» **Your task**:
Repeat exactly the line with "Where should I click to: Select" and each line after it to the end of the data below; pictures stay out.
Excerpted data section start
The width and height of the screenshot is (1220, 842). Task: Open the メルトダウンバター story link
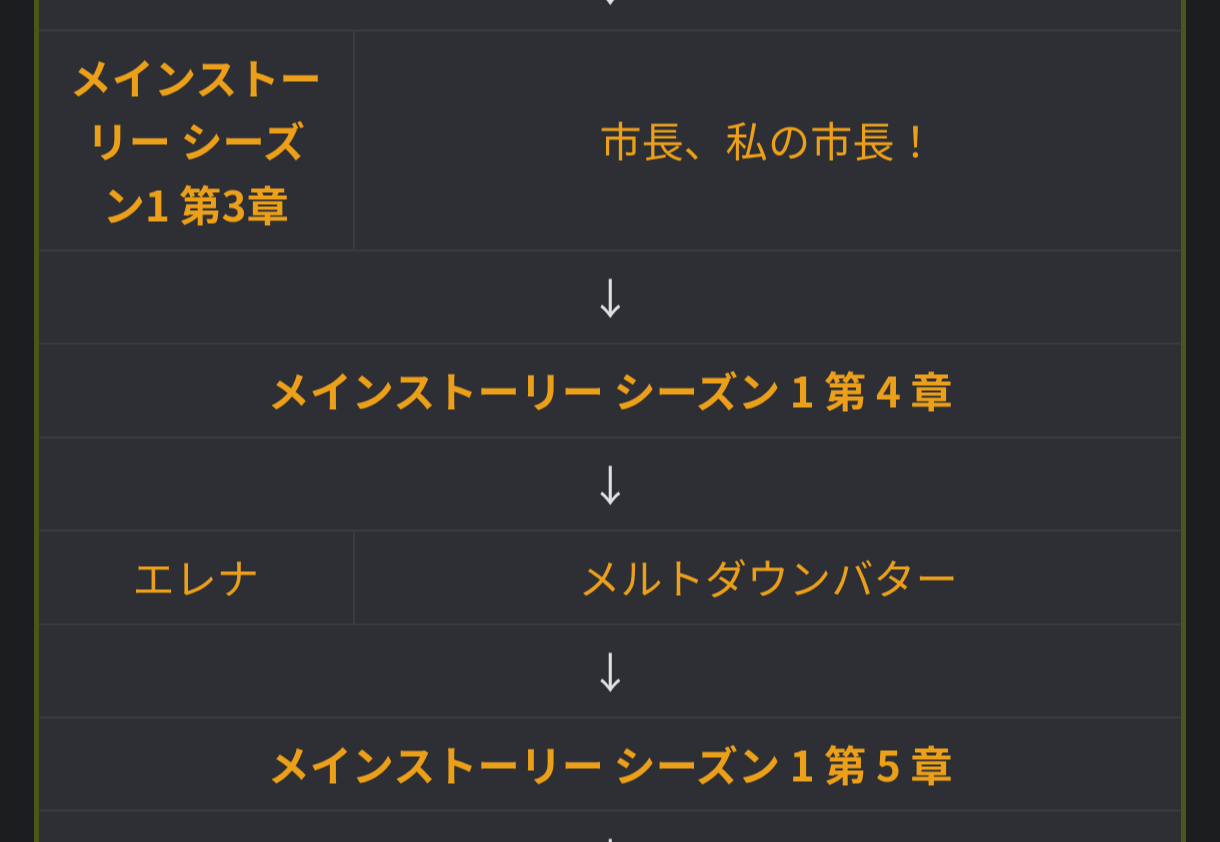(768, 579)
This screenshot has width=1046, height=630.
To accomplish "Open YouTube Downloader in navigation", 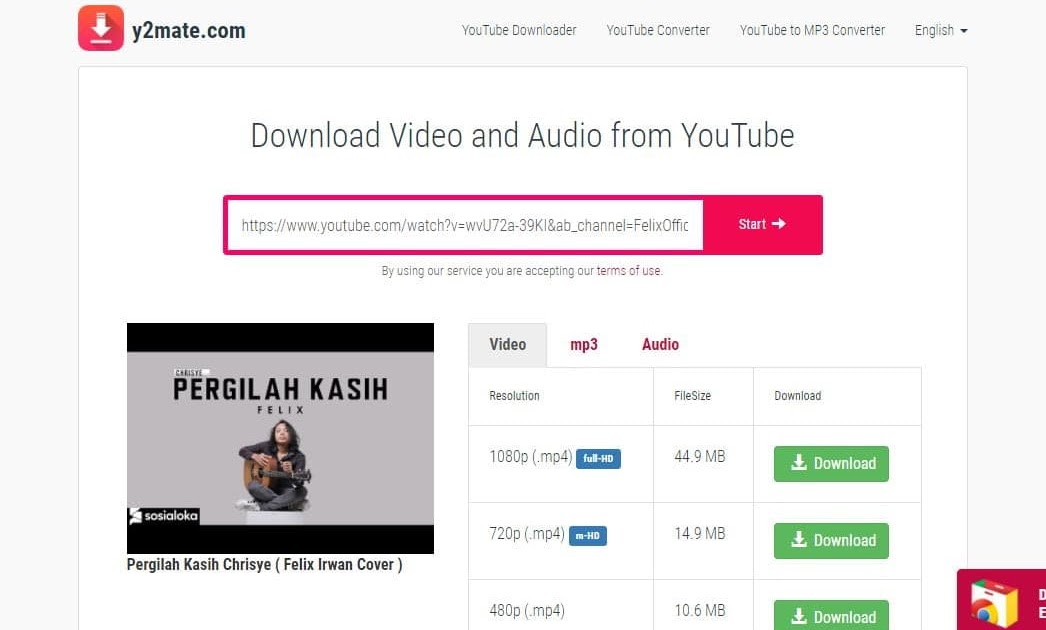I will click(519, 30).
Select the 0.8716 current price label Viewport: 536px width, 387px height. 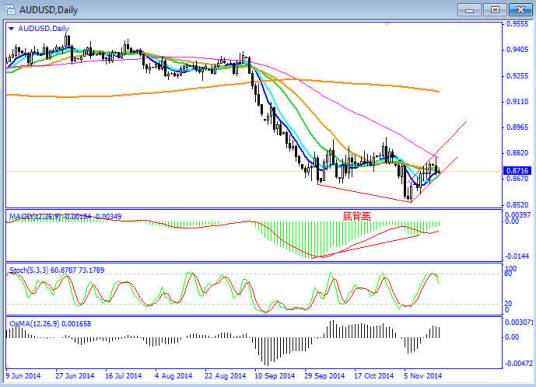tap(517, 170)
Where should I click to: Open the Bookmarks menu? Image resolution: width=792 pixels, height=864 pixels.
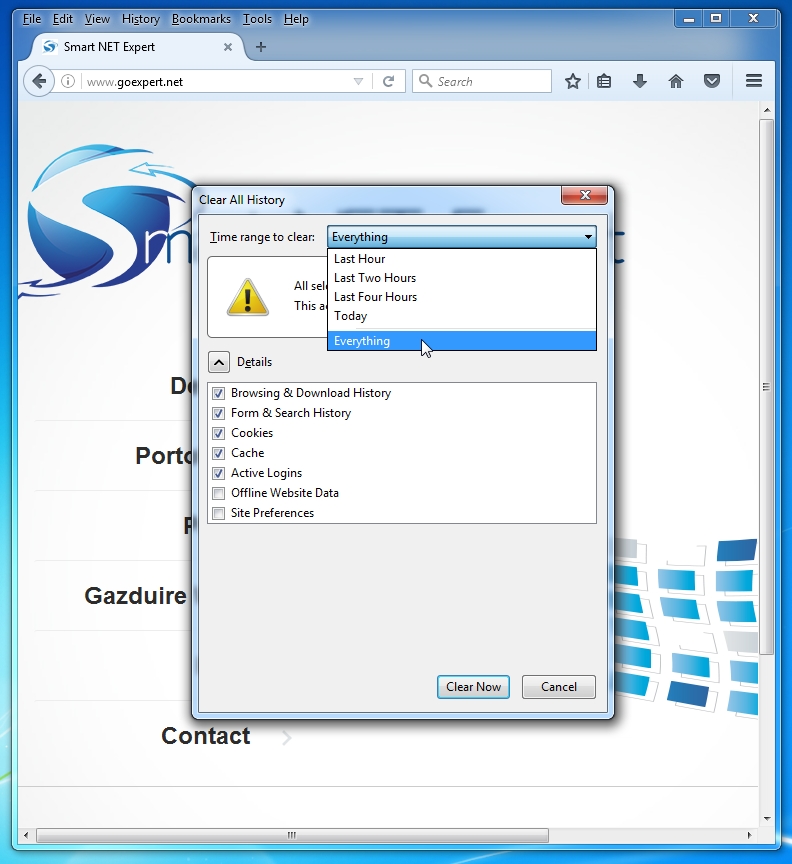[x=201, y=19]
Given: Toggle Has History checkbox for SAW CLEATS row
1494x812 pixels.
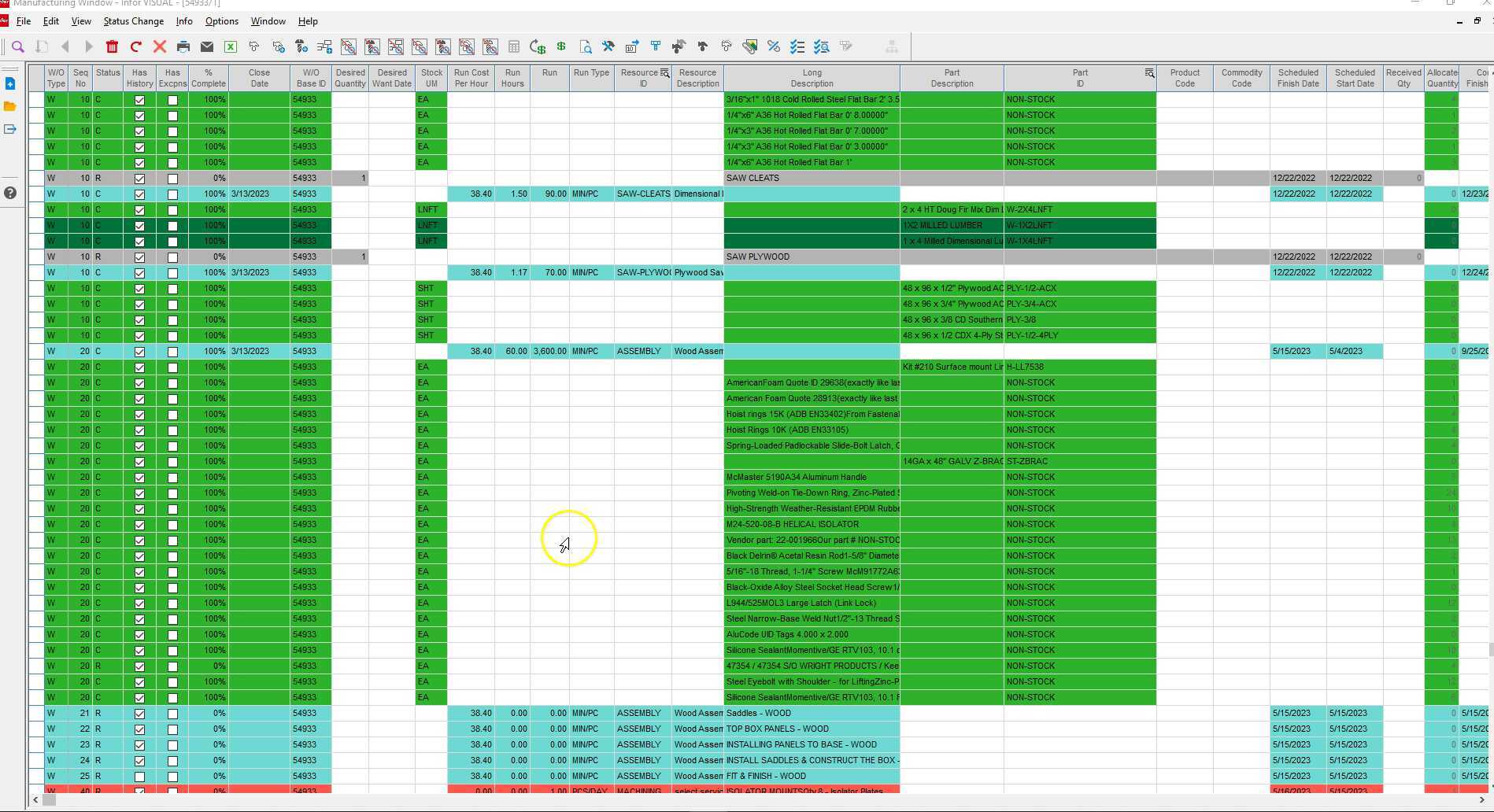Looking at the screenshot, I should click(140, 179).
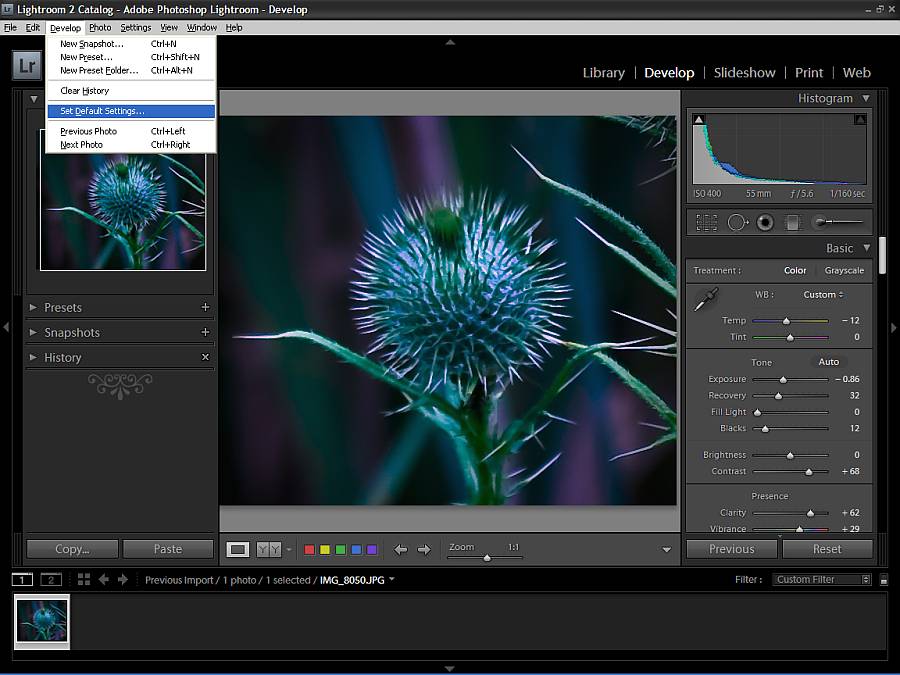This screenshot has width=900, height=675.
Task: Apply the red color label swatch
Action: pos(309,550)
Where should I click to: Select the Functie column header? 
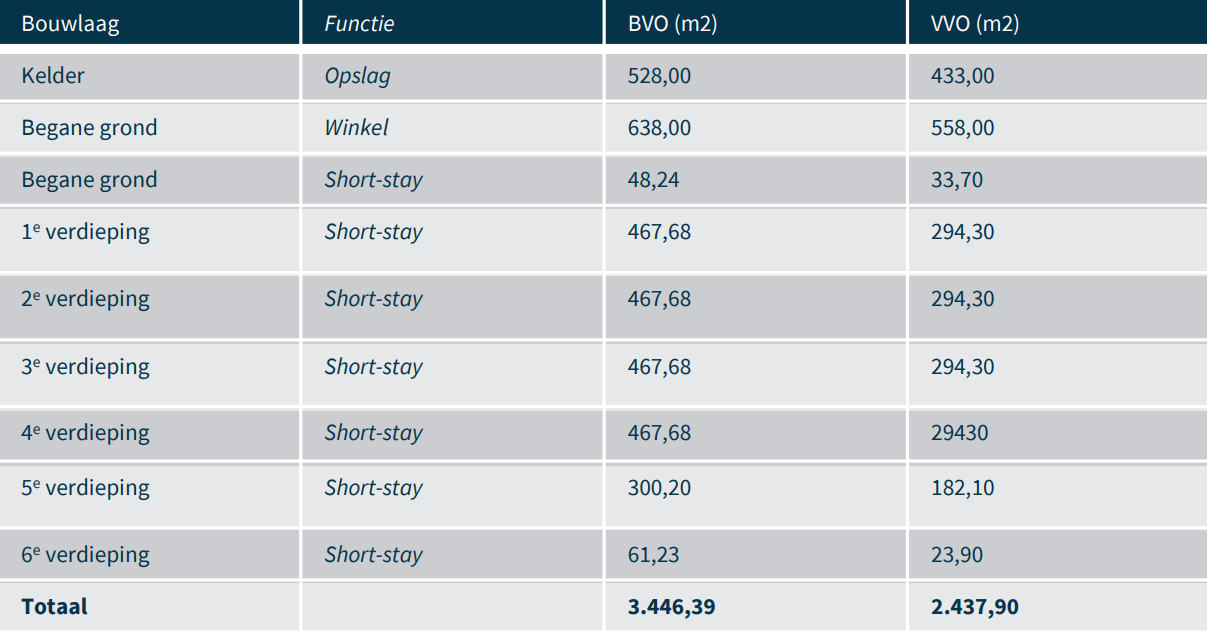[359, 24]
Excerpted data section end
» **Response to this exercise**:
Where should I click to: Select the Functie column header? 
[359, 24]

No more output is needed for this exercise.